Vibration Therapy Offers Significant Chronic Pain Relief
If you suffer from chronic pain, you may find significant relief from a relatively new type of therapy: vibration. University of Florida researchers report that vibration therapy may provide a drug-free, low-cost approach to pain relief for people who live with chronic pain conditions, such as fibromyalgia.
Chronic pain may respond to good vibrations
Touch, in its many forms such as rubbing, massage, therapeutic touch, acupressure, among others, has long been known to provide comfort and relief from pain. Vibration is a different kind of touch that is currently being used in some rehabilitation facilities to treat a variety of conditions, including arthritis, back pain, multiple sclerosis, obesity, osteoporosis, stroke, and more.
In the current study, the University of Florida researchers applied pain-inducing heat to the forearms of three groups of volunteers: those with fibromyalgia, those with neck and head pain, and those without pain. These three groups were chosen because people who suffer with fibromyalgia and migraine are less efficient at inhibiting pain than are some other individuals.
After applying the heat, the researchers then administered high-frequency vibration to the skin and deep tissues of the arms of all the participants. The volunteers in all three groups experienced a 40 percent reduction in pain when vibration therapy was applied.
According to Roland Staud, MD, professor of rheumatology and clinical immunology at the University’s College of Medicine, this finding is important for several reasons, including the ability of vibration to provide a significant pain relief effect, and “that it is not associated with great cost.” Staud also pointed out that “this is the first time a nonpainful stimulus has been found to have such an effect in fibromyalgia patients.”
Experts are uncertain why vibration therapy provides this level of relief. Distraction does not seem to be a factor; although about half the participants said the vibration was distracting, people who were not distracted reported the same level of relief as did those who were distracted.

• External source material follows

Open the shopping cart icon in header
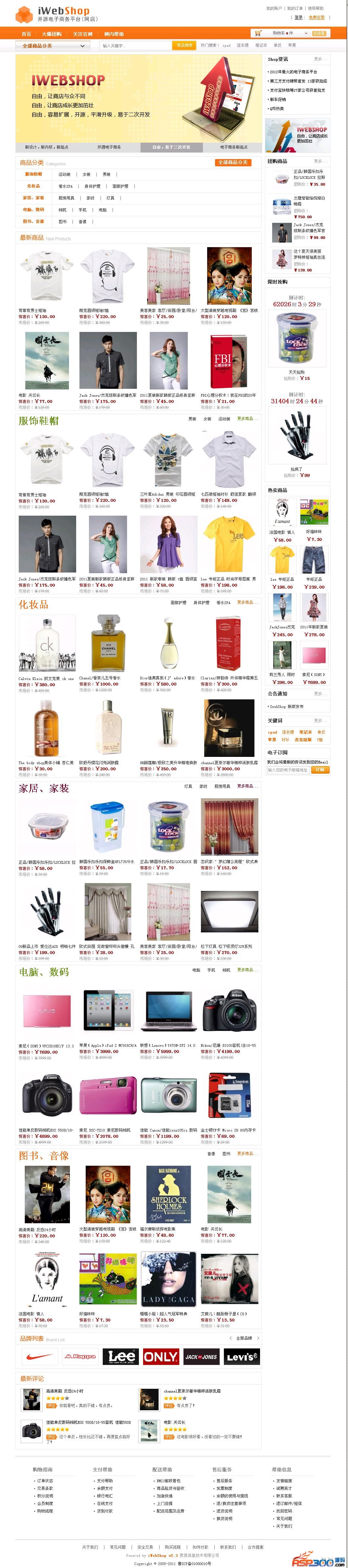[x=258, y=33]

Proximity seems to have a role, however. In another set of tests, the researchers applied heat to one arm and vibration to the opposite arm. In these cases, pain relief was not as significant compared to when vibration was administered to the heat-treated arm.
Results from previous animal studies suggest vibration may inhibit transmission of pain signals from the body to the central nervous system. Further research in humans will hopefully uncover how and why vibration therapy relieves pain and help more individuals who live with chronic pain.